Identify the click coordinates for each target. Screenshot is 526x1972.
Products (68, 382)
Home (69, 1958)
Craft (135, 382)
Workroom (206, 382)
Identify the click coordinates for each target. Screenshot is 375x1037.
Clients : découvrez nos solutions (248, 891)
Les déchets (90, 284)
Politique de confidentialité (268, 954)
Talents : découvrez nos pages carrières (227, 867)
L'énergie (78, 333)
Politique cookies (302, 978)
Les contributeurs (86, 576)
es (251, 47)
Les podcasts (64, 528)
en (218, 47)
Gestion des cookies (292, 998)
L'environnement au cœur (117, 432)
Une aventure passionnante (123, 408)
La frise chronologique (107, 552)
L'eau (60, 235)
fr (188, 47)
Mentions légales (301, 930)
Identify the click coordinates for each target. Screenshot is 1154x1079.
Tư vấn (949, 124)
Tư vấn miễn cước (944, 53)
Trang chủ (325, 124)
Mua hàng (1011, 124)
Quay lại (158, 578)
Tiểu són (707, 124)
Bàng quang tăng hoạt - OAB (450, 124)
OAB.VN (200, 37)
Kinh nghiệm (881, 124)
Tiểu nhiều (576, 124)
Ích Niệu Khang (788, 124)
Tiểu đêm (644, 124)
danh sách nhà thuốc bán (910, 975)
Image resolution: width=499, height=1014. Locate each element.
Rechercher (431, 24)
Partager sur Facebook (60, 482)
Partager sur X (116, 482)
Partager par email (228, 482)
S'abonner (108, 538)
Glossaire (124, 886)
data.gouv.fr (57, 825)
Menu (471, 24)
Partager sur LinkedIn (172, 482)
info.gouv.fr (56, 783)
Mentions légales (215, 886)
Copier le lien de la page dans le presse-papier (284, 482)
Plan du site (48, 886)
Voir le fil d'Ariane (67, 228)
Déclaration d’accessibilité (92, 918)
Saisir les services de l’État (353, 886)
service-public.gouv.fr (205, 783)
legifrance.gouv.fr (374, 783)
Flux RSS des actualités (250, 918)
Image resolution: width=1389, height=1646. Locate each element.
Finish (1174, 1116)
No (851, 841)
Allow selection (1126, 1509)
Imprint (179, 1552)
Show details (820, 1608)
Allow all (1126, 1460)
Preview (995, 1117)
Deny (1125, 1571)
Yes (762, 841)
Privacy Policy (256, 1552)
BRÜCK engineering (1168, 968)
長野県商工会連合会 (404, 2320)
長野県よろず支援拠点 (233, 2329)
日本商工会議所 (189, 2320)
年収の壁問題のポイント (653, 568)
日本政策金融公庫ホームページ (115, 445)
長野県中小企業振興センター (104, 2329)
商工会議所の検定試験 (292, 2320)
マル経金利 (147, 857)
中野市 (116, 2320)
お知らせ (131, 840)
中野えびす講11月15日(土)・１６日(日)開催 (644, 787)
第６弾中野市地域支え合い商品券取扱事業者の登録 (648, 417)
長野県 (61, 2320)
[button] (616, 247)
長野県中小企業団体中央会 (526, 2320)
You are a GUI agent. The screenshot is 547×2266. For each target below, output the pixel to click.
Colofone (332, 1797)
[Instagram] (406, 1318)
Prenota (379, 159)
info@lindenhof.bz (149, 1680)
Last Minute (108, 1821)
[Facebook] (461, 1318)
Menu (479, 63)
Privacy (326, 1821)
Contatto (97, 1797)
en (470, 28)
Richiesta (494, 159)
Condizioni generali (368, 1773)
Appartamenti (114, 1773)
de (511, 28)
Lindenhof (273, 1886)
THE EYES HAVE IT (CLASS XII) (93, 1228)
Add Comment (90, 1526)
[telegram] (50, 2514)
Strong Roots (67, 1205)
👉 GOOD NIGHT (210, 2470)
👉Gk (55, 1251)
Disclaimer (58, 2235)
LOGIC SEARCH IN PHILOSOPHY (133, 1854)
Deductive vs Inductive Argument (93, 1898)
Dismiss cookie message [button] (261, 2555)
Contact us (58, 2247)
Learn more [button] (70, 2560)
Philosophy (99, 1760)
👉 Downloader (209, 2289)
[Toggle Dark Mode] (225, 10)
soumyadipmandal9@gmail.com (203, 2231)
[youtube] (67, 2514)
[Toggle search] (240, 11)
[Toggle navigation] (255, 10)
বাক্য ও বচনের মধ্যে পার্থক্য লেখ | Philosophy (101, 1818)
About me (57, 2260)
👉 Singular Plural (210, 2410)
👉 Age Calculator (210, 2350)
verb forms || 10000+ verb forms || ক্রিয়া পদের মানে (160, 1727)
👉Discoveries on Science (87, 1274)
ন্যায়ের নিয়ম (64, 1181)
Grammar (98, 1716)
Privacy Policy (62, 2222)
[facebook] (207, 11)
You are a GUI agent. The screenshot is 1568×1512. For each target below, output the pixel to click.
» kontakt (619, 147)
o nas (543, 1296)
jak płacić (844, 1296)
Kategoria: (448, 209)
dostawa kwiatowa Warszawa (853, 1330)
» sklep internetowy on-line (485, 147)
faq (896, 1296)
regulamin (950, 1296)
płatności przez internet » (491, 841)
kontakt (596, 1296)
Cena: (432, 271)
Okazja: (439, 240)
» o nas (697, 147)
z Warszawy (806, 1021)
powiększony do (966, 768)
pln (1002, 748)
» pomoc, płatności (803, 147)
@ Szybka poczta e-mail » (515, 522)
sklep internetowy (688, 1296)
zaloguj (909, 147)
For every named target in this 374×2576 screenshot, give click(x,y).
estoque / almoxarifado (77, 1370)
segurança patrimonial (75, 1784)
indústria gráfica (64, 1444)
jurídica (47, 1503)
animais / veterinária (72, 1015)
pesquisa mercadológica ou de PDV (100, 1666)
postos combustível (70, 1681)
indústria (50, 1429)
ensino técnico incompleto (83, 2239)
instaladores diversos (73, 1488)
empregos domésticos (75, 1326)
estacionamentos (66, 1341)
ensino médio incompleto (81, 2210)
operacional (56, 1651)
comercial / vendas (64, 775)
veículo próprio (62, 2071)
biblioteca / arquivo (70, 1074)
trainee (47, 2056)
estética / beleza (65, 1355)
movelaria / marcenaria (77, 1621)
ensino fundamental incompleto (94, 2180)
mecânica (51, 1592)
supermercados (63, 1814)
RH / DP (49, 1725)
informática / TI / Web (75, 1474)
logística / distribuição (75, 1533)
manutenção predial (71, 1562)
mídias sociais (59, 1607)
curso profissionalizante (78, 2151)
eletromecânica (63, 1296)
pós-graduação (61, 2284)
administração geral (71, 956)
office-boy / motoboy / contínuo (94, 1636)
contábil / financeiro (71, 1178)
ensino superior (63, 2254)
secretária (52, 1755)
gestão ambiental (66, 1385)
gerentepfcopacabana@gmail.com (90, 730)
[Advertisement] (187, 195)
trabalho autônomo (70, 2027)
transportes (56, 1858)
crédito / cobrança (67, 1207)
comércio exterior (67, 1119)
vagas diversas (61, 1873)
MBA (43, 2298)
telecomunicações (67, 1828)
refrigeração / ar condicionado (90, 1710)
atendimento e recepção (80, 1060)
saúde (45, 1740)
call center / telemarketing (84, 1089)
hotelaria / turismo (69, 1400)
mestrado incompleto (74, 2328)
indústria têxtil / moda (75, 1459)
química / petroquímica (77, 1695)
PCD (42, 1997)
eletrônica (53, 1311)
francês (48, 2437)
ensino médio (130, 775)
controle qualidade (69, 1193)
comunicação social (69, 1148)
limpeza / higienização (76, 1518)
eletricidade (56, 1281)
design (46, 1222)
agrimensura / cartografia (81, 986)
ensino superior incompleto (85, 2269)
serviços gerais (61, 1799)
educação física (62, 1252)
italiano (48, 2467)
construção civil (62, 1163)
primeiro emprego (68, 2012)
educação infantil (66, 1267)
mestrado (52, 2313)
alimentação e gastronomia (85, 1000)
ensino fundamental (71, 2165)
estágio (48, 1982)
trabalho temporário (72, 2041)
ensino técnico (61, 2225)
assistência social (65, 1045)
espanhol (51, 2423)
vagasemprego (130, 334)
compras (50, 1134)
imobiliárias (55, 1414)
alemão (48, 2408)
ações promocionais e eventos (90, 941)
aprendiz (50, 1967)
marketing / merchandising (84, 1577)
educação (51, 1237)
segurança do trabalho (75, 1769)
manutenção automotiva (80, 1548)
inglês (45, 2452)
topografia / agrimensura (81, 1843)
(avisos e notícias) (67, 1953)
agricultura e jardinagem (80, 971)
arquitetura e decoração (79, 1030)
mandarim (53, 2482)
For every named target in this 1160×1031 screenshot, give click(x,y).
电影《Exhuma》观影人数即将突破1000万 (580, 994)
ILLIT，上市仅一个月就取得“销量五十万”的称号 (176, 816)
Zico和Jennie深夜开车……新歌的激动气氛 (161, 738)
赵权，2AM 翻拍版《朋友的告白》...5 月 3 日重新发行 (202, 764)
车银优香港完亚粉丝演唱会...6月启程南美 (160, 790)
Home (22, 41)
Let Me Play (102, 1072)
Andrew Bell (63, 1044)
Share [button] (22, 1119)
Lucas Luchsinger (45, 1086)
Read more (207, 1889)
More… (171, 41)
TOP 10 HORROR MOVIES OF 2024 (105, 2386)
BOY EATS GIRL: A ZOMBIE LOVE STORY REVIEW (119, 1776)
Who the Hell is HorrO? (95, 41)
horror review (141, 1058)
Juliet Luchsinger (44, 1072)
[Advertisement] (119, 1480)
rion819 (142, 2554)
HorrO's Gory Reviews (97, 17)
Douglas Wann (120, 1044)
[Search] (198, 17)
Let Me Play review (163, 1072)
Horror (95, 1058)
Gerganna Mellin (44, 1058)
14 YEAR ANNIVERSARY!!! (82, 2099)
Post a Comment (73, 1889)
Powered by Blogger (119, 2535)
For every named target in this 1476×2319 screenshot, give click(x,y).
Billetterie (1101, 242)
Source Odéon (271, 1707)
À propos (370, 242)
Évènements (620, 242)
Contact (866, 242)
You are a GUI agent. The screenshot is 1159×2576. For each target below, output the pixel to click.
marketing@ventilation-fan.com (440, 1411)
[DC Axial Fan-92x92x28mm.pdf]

**BRIEF**
Carry over the rows from the first line down through the line containing "Tiểu són (707, 124)", including the requests. Add 30 to every coordinate number in the answers.

**EXPECTED OUTPUT**
Identify the click coordinates for each target. Screenshot is 526x1972.
Products (98, 412)
Home (99, 1988)
Craft (165, 412)
Workroom (236, 412)
Identify the click coordinates for each target. Screenshot is 375x1037.
Clients : découvrez nos solutions (278, 921)
Les déchets (120, 314)
Politique de confidentialité (298, 984)
Talents : découvrez nos pages carrières (257, 897)
L'énergie (108, 363)
Politique cookies (332, 1008)
Les contributeurs (116, 606)
es (281, 77)
Les podcasts (94, 558)
en (248, 77)
Gestion des cookies (322, 1028)
L'environnement au cœur (147, 462)
Une aventure passionnante (153, 438)
La frise chronologique (137, 582)
L'eau (90, 265)
fr (218, 77)
Mentions légales (331, 960)
Identify the click coordinates for each target. Screenshot is 1154x1079.
Tư vấn (979, 154)
Tư vấn miễn cước (974, 83)
Trang chủ (355, 154)
Mua hàng (1041, 154)
Quay lại (188, 608)
Tiểu són (737, 154)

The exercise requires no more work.